Тишину пронзает слабый стон. У меня за спиной и чуть левее, глубже в лесу. Я мгновенно опознаю этот звук – с тех пор как заявились инопланетяне, слышала его тысячу раз. В самом начале вторжения он был практически повсюду. Фоновый шум, как гул машин на загруженном шоссе, – стон, который издают люди, когда им больно.

Достаю из рюкзака окуляр и аккуратно устанавливаю его над левым глазом. Не торопясь. Без паники. Паника убивает нервные клетки. Встаю, проверяю предохранитель винтовки и медленно иду между деревьями на звук. Сканирую все вокруг на предмет предательского зеленого огонька, который выдаст присутствие инвазированного. Туман окутывает деревья, мир драпирован в белое. Мои шаги гремят по промерзшей земле. Мое дыхание как сверхзвуковые хлопки.

Тонкий белый занавес приоткрывается, и в двадцати ярдах впереди я вижу фигуру человека, который сидит, привалившись спиной к дереву.

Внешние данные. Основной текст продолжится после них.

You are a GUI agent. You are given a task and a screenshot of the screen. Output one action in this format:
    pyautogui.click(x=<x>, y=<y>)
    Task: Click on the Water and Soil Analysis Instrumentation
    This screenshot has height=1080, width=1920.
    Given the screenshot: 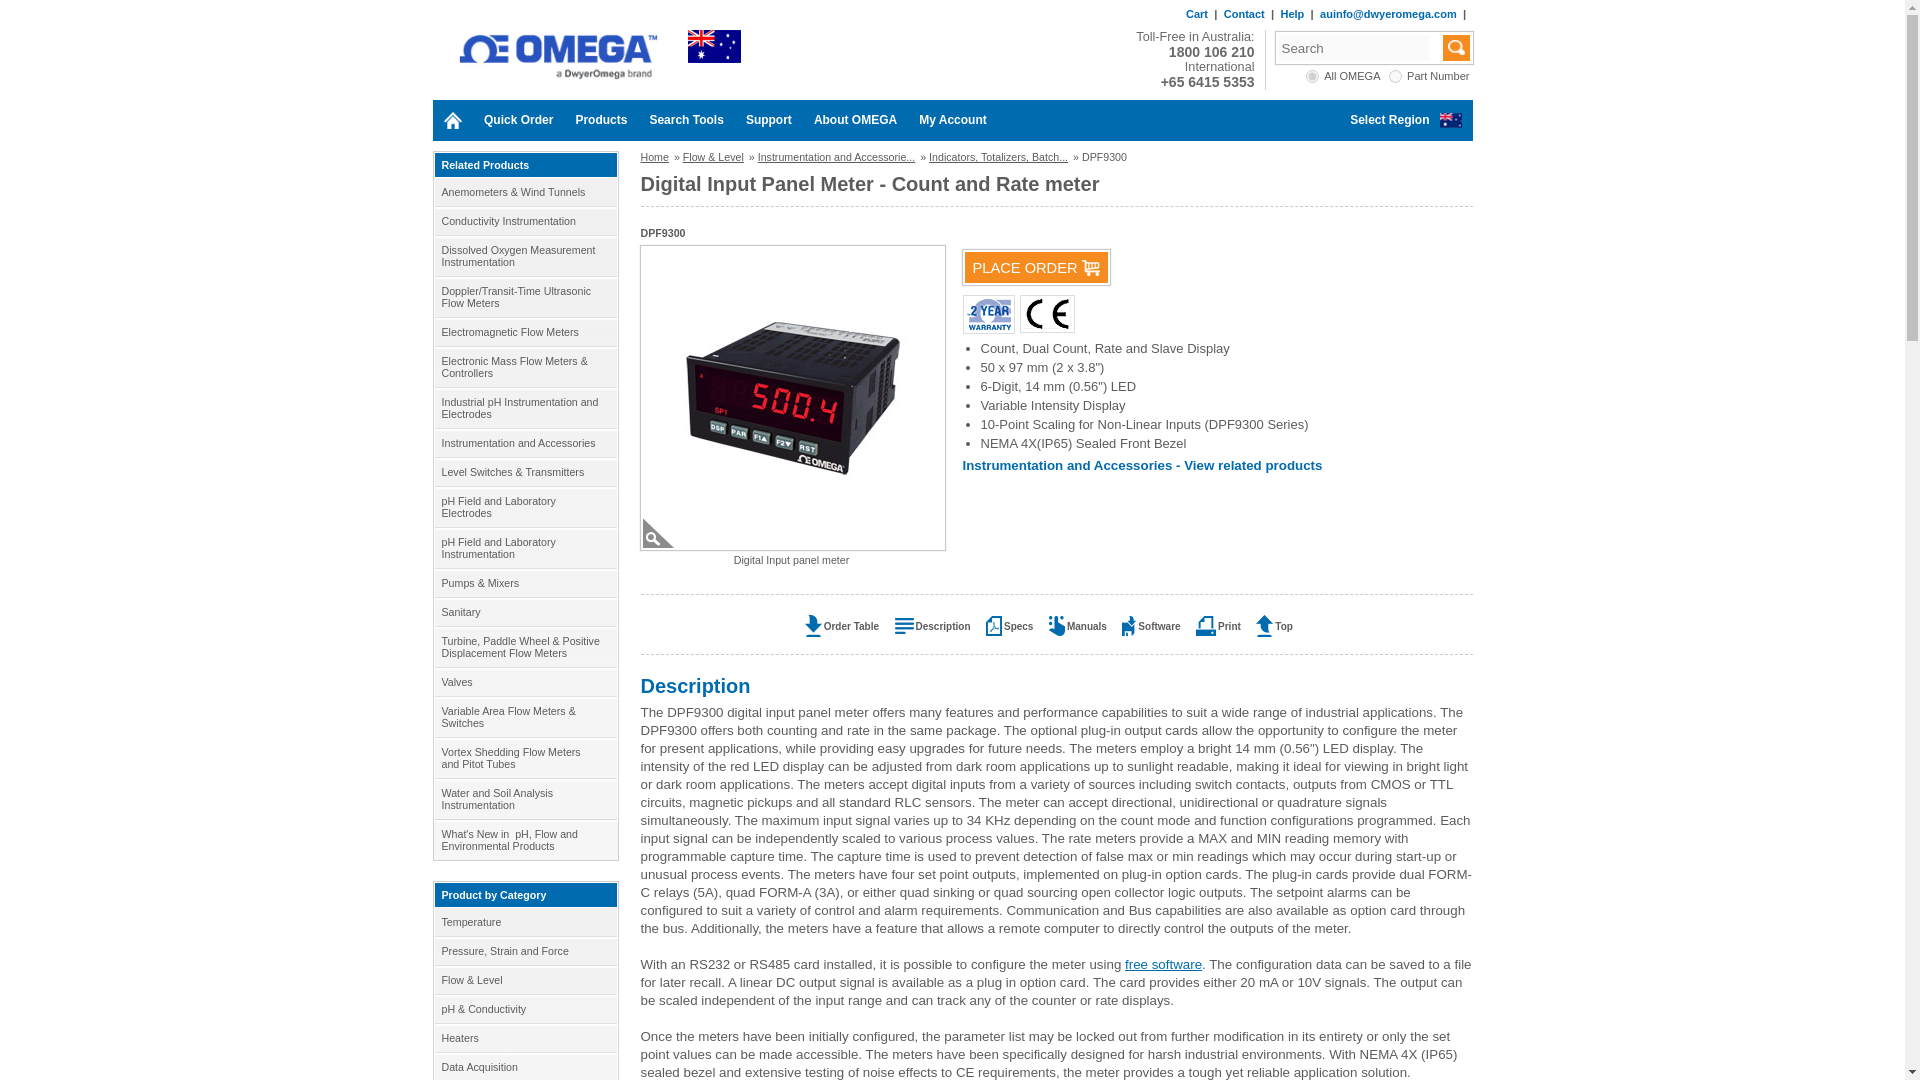 What is the action you would take?
    pyautogui.click(x=524, y=798)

Руки лежат на коленях, голова откинута. Она не светится в моем окуляре, значит он – не гражданский, он – часть Пятой волны.

Целюсь ему в лоб:

– Руки! Покажи мне свои руки!

Его нижняя челюсть отвисла. Пустые глаза смотрят сквозь поблескивающие ото льда ветки на серое небо. Я подхожу ближе. Рядом с ним лежит винтовка, точно такая же, как моя. Он к ней не тянется.

– Где остальные из твоего отделения? – спрашиваю я.

Он не отвечает.

Опускаю винтовку. Я идиотка. В такую погоду от дыхания идет пар, а его не видно. Должно быть, стон, который я слышала, был последним. Медленно, задержав выдох, оборачиваюсь на триста шестьдесят градусов. Ничего, кроме тумана и деревьев. Ни звука, только кровь стучит в ушах. Без паники. Паника убивает.

Такая же винтовка, как у меня. Такая же форма. И рядом на земле – окуляр. Он из Пятой волны, это точно.

Изучаю его лицо. Оно кажется мне смутно знакомым. Прикидываю, что солдату лет двенадцать-тринадцать, как Дамбо. Становлюсь рядом с ним на колени и надавливаю пальцами ему на шею. Пульса нет. Я расстегиваю его куртку и задираю рубашку, чтобы посмотреть рану. Его подстрелили в живот. Пуля крупнокалиберная.